MATERIAL SHOWN -
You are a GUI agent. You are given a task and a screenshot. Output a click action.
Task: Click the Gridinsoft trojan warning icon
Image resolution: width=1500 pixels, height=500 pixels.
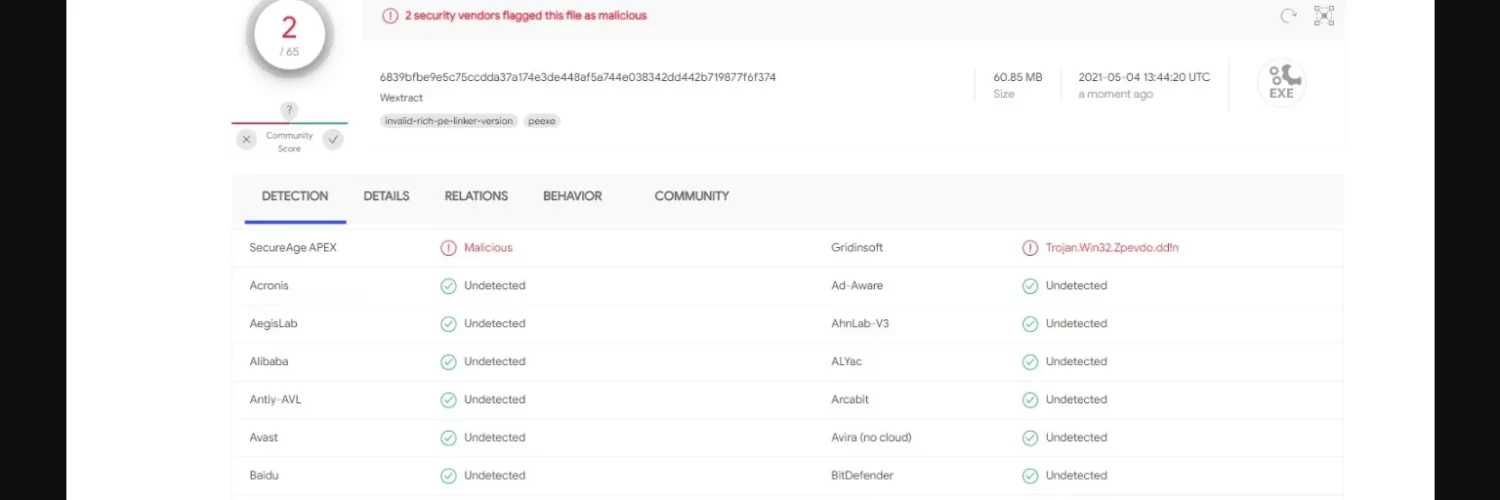click(x=1030, y=248)
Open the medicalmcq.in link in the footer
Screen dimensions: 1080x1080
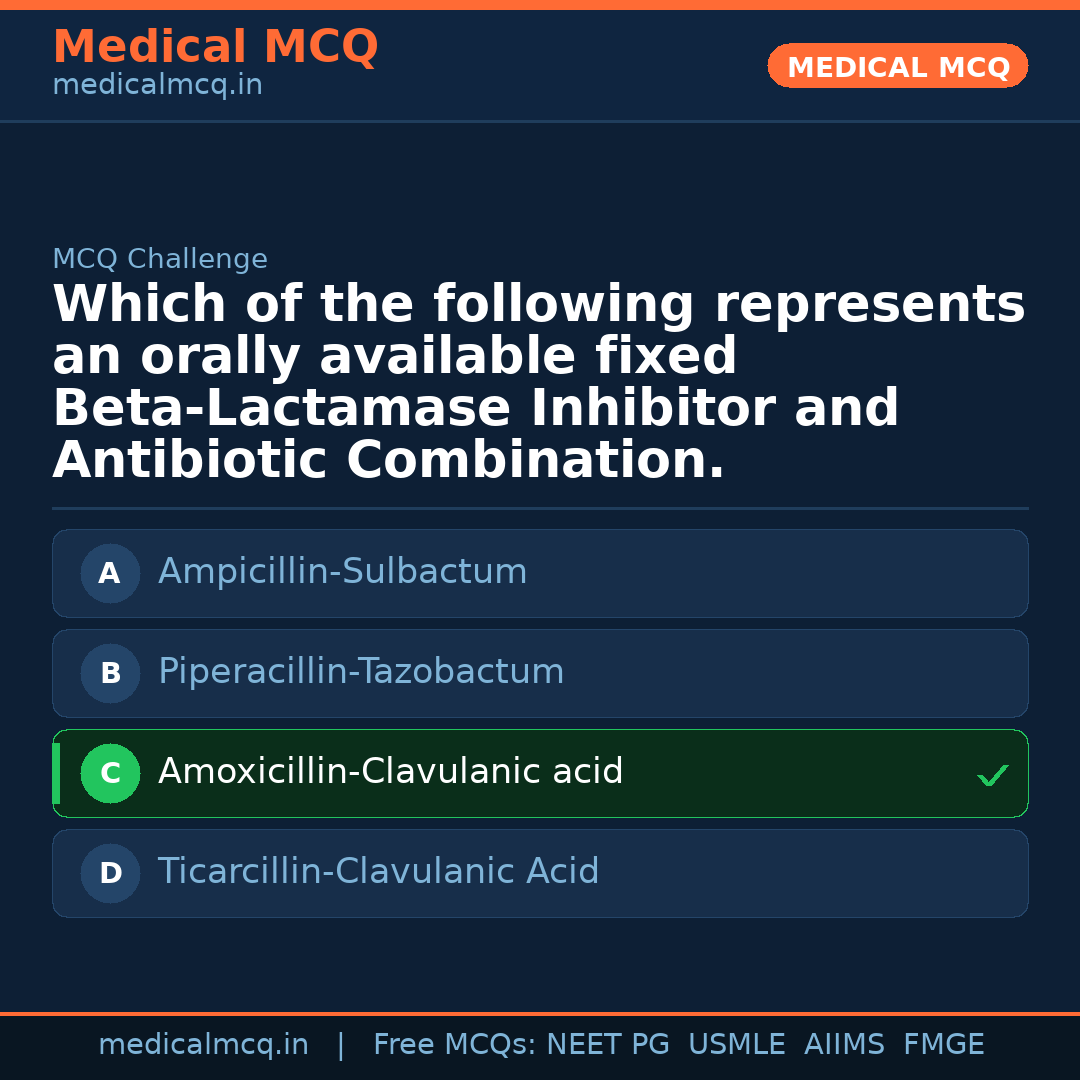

TASK DIRECTIONS -
Please write out all the records above again, requests included, shifting every coordinate in the answers by adding 136 to it. Leave the pictures out.

SOLUTION TO THIS PROBLEM -
You are a GUI agent. You are given a task and a screenshot. Output a click action.
Task: Click the Gridinsoft trojan warning icon
Image resolution: width=1500 pixels, height=500 pixels.
click(x=1166, y=384)
Open the medicalmcq.in link in the footer
Screen dimensions: 1080x1080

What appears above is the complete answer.